A faithful, complete transcription of the listing is required.

Top of DATA FOR THIS TASK

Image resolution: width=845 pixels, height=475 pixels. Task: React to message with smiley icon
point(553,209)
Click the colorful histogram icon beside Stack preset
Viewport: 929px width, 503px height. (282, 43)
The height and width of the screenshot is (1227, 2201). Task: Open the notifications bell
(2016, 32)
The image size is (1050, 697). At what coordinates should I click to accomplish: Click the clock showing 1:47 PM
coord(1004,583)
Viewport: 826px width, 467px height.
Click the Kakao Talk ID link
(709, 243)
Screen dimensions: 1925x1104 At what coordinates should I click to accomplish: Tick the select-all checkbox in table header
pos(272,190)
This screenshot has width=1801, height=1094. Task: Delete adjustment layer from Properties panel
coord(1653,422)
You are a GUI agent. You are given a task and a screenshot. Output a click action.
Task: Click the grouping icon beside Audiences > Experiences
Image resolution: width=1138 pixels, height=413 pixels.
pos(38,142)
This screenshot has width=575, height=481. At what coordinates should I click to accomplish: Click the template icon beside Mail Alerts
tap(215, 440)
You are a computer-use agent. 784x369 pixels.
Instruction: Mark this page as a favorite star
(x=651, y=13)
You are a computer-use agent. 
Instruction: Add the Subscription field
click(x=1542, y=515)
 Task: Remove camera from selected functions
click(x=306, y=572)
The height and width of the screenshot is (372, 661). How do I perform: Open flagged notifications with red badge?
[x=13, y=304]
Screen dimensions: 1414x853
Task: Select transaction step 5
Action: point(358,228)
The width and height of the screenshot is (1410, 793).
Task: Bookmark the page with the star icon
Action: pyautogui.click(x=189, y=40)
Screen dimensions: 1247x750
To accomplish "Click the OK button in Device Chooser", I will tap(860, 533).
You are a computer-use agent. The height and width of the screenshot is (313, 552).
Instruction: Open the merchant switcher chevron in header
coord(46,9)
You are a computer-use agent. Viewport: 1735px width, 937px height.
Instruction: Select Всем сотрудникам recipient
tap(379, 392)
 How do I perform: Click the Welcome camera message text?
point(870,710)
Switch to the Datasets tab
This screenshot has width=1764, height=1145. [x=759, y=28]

Bottom of DATA FOR THIS TASK

__EXERCISE SOLUTION__
Image resolution: width=845 pixels, height=475 pixels. Task: React to message with smiley icon
point(553,209)
Click the colorful histogram icon beside Stack preset
Viewport: 929px width, 503px height. (282, 43)
The height and width of the screenshot is (1227, 2201). Task: Open the notifications bell
(2016, 32)
The image size is (1050, 697). At what coordinates should I click to accomplish: Click the clock showing 1:47 PM
coord(1004,583)
Viewport: 826px width, 467px height.
Click the Kakao Talk ID link
(709, 243)
Screen dimensions: 1925x1104 At what coordinates should I click to accomplish: Tick the select-all checkbox in table header
pos(272,190)
This screenshot has width=1801, height=1094. Task: Delete adjustment layer from Properties panel
coord(1653,422)
You are a GUI agent. You are given a task and a screenshot. Output a click action.
Task: Click the grouping icon beside Audiences > Experiences
Image resolution: width=1138 pixels, height=413 pixels.
pos(38,142)
This screenshot has width=575, height=481. At what coordinates should I click to accomplish: Click the template icon beside Mail Alerts
tap(215, 440)
You are a computer-use agent. 784x369 pixels.
Instruction: Mark this page as a favorite star
(x=651, y=13)
You are a computer-use agent. 
Instruction: Add the Subscription field
click(x=1542, y=515)
 Task: Remove camera from selected functions
click(x=306, y=572)
The height and width of the screenshot is (372, 661). How do I perform: Open flagged notifications with red badge?
[x=13, y=304]
Screen dimensions: 1414x853
Task: Select transaction step 5
Action: point(358,228)
The width and height of the screenshot is (1410, 793).
Task: Bookmark the page with the star icon
Action: pyautogui.click(x=189, y=40)
Screen dimensions: 1247x750
To accomplish "Click the OK button in Device Chooser", I will tap(860, 533).
You are a computer-use agent. The height and width of the screenshot is (313, 552).
Instruction: Open the merchant switcher chevron in header
coord(46,9)
You are a computer-use agent. Viewport: 1735px width, 937px height.
Instruction: Select Всем сотрудникам recipient
tap(379, 392)
 How do I perform: Click the Welcome camera message text?
point(870,710)
Switch to the Datasets tab
This screenshot has width=1764, height=1145. [x=759, y=28]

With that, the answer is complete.